Lentil and tomato salad


100g Puy lentils
1 onion, peeled, halved through the root
1 carrot, peeled, cut into chunks
1 clove garlic
10 cherry tomatoes
1dstsp balsamic vinegar
Salt, pepper
1/2tsp Dijon mustard
2tbsp olive oil
8 sundried tomatoes, cut into small pieces

Rinse the lentils. Put them in a pan, cover with cold water with a few cms to spare, throw in the onion, carrot and garlic (they will flavour the lentils a little, one assumes), bring to the boil, and simmer, partly covered. You want them softened but not mushy - it may take 20 to 40 minutes. The water may need topping up from time to time.
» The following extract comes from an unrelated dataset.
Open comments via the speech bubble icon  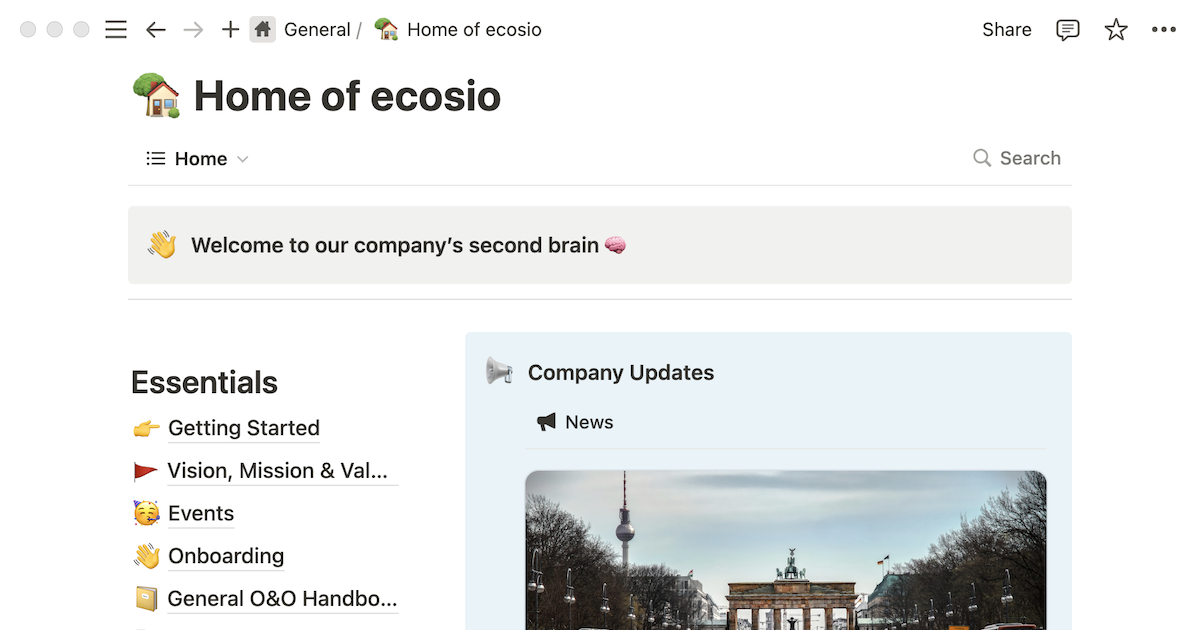(1067, 29)
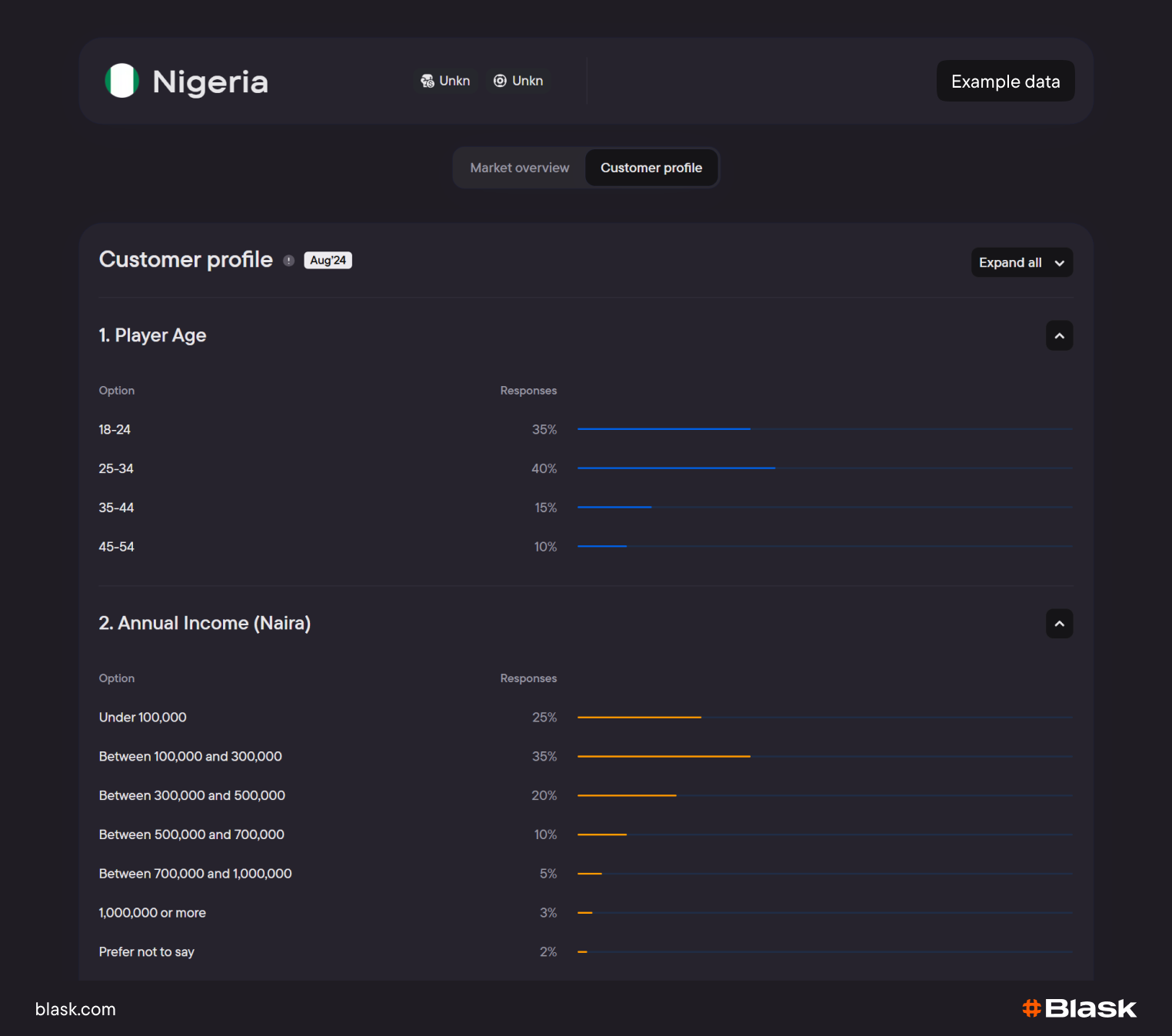The height and width of the screenshot is (1036, 1172).
Task: Click the Prefer not to say option
Action: click(x=146, y=952)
Roll the tomatoes in a little oil, and bake on a baking sheet at gas mark 6/200C for about 25 minutes. It doesn't matter if they burst.

Drain the lentils. Fish out the garlic, squeeze it from its skin, and mash it into the vinegar in a bowl. Stir in salt and pepper and mustard; then whisk in the oil.

Return to the sieve, discard the onion and carrot pieces, tip the lentils into the vinaigrette, and stir. Stir in the sundried and roasted cherry tomatoes. Some herbs would be good, too.

2 comments:

Elwyn stankiewicz said...

What a delicious looking dish! The photos certainly enhance your site. Why are the carrot chunks discarded - wouldn't they go well with the tomatoes?

Nicholas Clee said...

Thanks, Elwyn. I think that the carrots, having been boiled for 40 minutes (that's how long it took my lentils to soften), would have been rather flabby and drab. They and the onions had done their job, which was to flavour the water and therefore the lentils - though the effect may have been minimal. I usually sieve out the vegetables from stews, too.